Exercise directions
Print exactly what the entries say, line by line, from the first line down to the one with "You are a computer-use agent. This", inclusive.

Entries supplied START

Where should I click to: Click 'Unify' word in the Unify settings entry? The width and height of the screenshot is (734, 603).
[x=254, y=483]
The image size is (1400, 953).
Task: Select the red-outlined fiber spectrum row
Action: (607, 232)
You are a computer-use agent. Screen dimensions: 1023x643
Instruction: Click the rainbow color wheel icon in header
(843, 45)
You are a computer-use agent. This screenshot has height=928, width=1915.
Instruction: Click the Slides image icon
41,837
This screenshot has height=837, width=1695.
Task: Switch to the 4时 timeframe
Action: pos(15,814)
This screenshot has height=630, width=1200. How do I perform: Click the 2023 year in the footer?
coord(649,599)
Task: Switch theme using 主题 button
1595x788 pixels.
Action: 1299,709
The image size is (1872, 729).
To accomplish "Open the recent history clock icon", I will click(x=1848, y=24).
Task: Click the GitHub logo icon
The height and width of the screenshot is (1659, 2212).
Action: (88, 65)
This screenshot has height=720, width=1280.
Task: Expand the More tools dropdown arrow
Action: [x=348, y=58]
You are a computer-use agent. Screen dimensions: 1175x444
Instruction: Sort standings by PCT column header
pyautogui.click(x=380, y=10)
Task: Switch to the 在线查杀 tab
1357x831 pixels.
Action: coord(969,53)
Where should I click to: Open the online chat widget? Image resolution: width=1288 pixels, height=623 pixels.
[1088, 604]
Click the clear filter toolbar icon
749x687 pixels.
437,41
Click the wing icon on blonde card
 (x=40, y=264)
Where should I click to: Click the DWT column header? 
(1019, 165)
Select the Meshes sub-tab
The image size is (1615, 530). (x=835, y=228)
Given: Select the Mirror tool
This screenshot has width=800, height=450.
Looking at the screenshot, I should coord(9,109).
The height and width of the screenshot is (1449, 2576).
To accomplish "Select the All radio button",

Entries supplied END

Task response
Where should I click to: Click 'Unify' word in the Unify settings entry? The width and height of the screenshot is (734, 603).
[x=254, y=483]
The image size is (1400, 953).
Task: Select the red-outlined fiber spectrum row
Action: (607, 232)
You are a computer-use agent. Screen dimensions: 1023x643
Instruction: Click the rainbow color wheel icon in header
(843, 45)
You are a computer-use agent. This screenshot has height=928, width=1915.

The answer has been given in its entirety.